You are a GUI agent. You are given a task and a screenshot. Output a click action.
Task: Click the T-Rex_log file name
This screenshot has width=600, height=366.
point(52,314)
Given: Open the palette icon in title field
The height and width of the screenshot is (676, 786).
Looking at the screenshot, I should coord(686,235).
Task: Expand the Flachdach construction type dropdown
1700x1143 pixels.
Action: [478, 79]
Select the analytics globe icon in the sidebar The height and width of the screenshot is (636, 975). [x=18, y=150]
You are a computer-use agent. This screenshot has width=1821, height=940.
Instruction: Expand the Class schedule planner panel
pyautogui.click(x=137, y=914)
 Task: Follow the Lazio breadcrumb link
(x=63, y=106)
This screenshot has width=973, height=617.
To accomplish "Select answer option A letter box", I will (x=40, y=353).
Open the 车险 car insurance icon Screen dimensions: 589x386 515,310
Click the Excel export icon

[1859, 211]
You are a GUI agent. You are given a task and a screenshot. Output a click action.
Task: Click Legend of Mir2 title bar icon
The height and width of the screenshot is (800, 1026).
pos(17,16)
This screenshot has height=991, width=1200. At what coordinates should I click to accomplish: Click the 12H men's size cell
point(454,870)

──────────

> [Your objective] Check every line above for the string "title" and copy those that have it.

> [Result of the exercise]
Given: Open the palette icon in title field
Task: Click Legend of Mir2 title bar icon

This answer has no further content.